Défis:
• A. Reproduisez le passage du texte sur le rap situé entre « Malgré ses outrances » et « R, l’illustrent parfaitement. », ces deux segments compris.
• B. Présentez les lignes de toutes les entrées sous forme de liste numérotée, sans les lignes vides. N'incluez pas les images dans la réponse.

═════ Texte source ═════

Massif et pléthorique, l’auditeur moyen et non averti y retrouve forcément à boire et à manger, y compris sur le versant idéologique (avec sa sacralisation de la famille, son tabou de la religion, etc.). Ainsi, que reste-t-il de commun, à part l’étiquette de l’industrie du disque, entre les tenants d’un rap d’adultes plutôt « conscient » (Rocé, Kohndo, Abd-el-Malik, etc.), les vétérans qui tiennent leurs rangs en misant d’abord sur leur qualité artistique (Joey Starr, Oxmo Puccino, Iam), les militants altermondialistes, sorte de néo-rock alternatif (Keny Arkana, Kalash...), les atypiques branchouilles (Daabazz, Tekilatex...) de « la banlieue molle » et le rap « racaille » pour Skyrock à la Booba, qui complète le gros des ventes, avec celui plus consensuel et girly de Diam’s ? Désormais, même Pierre, l’un des fils de Nicolas Sarkozy, produit du rap sous le pseudonyme de Mosey (dans un univers où bouffer du Sarko s’avère un fonds de commerce, belle mise en abîme). Mouloud, journaliste à Canal+ et grand connaisseur de la question, tranche à la hache : « Le rap ne sait plus qu’agiter des phantasmes. Soit il fait le jeu de l’UMP en proposant une vision caricaturale de la banlieue, soit c’est la soupe moraliste niaise. » Il est d’une certaine façon devenu tellement caricatural, que ce furent en 2008 des humoristes qui en abusèrent le mieux (ses codes, ses signaux, etc.), comme Fatal Bazooka de Michael Youn ou le Belge James Deano avec son inénarrable « Fils du commissaire ». Pour le rappeur Rocé, les causes profondes du malaise sont à rechercher dans la persistance du regard colonial sur les enfants d’immigrés. « Ce sont des rôles que les rappeurs n’avaient pas choisis au départ, mais qui sont héritiers des vieux phantasmes des « métèques », ceux qui font peur ou font rire, le sauvage dans les anciennes colonies. C’est ce que veut entendre le plus grand public. Les rappeurs se placent automatiquement dans ce fonds de commerce. »

DEBOIRES ET HARCELEMENT

Malgré ses outrances et son goût originel du « bling-bling », la jeune rappeuse marseillaise très engagée Keny Arkana souligne en contrepoint que « le rap reste la première musique que l’on censure et que l’on attaque en France. Cela démontre quelque chose en dépit de toute cette vénération malsaine pour le fric » . Les démêlés de La Rumeur avec la justice ou le harcèlement par un groupuscule d’extrême droite de Sniper, tout comme les déboires parlementaires de Monsieur R, l’illustrent parfaitement.

═════ Entrées ═════

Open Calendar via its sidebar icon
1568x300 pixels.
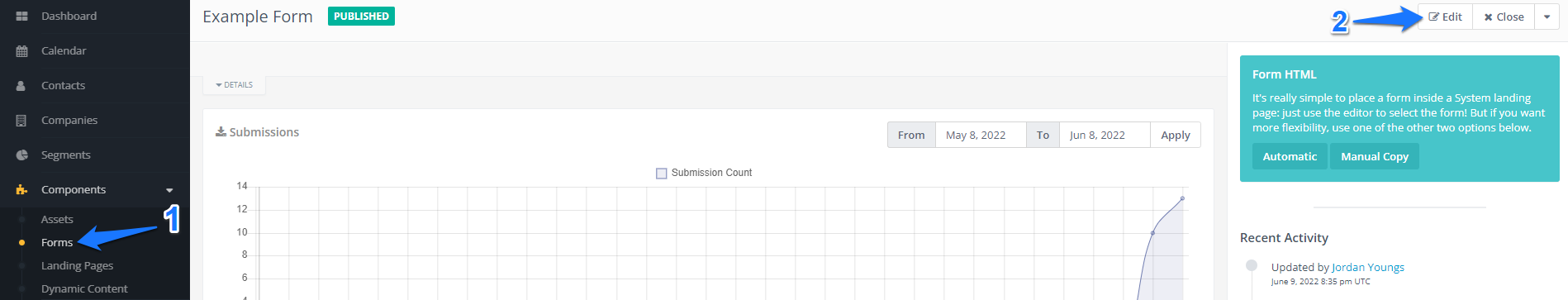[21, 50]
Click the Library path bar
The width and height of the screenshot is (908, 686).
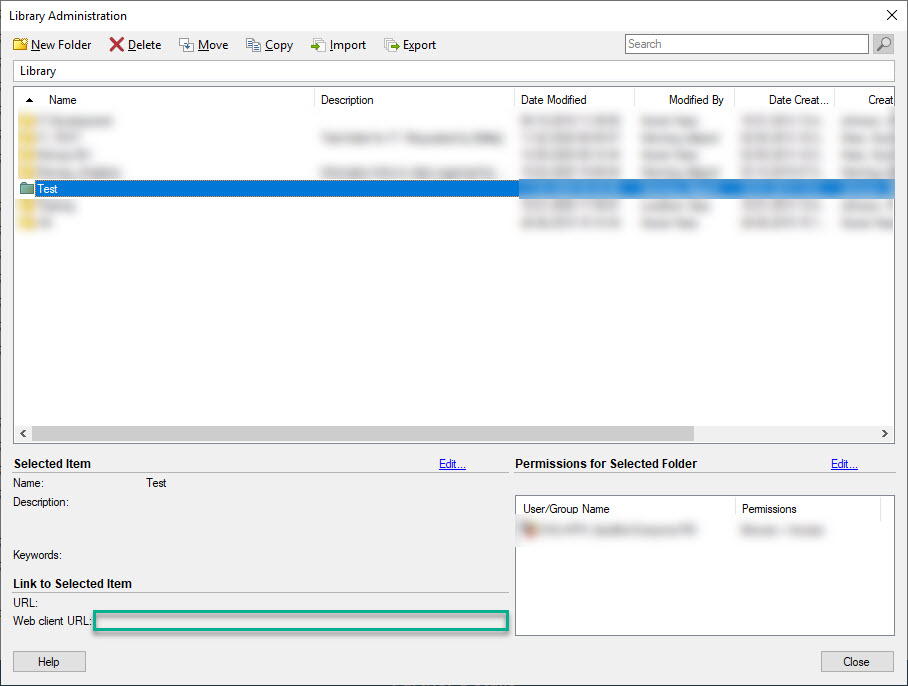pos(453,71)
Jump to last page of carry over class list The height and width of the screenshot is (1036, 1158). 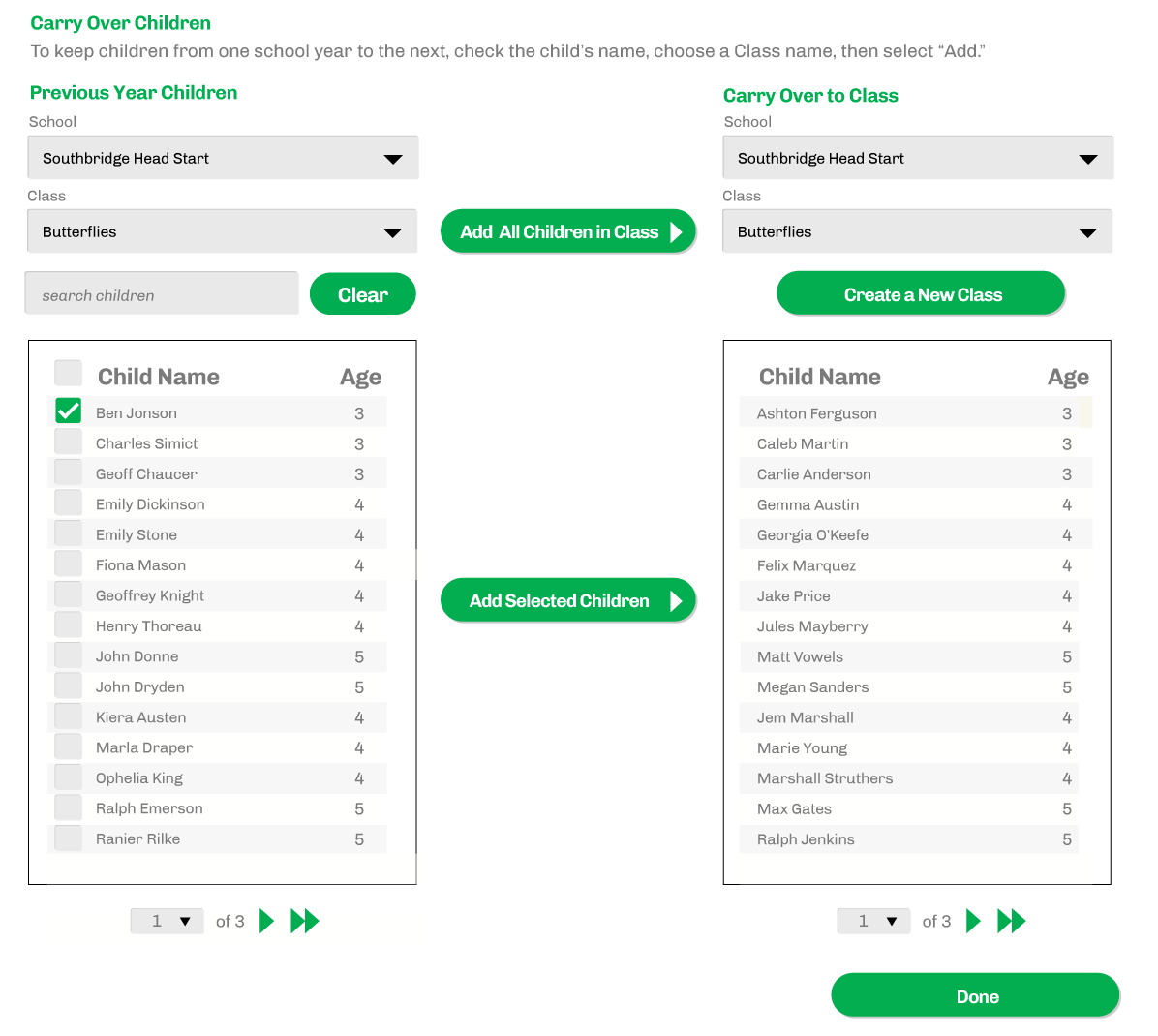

═════

Résultats par tâche:
• A.
Malgré ses outrances et son goût originel du « bling-bling », la jeune rappeuse marseillaise très engagée Keny Arkana souligne en contrepoint que « le rap reste la première musique que l’on censure et que l’on attaque en France. Cela démontre quelque chose en dépit de toute cette vénération malsaine pour le fric » . Les démêlés de La Rumeur avec la justice ou le harcèlement par un groupuscule d’extrême droite de Sniper, tout comme les déboires parlementaires de Monsieur R, l’illustrent parfaitement.

• B.
1. Open Calendar via its sidebar icon
2. 1568x300 pixels.
3. [21, 50]
4. Click the Library path bar
5. The width and height of the screenshot is (908, 686).
6. pos(453,71)
7. Jump to last page of carry over class list The height and width of the screenshot is (1036, 1158). 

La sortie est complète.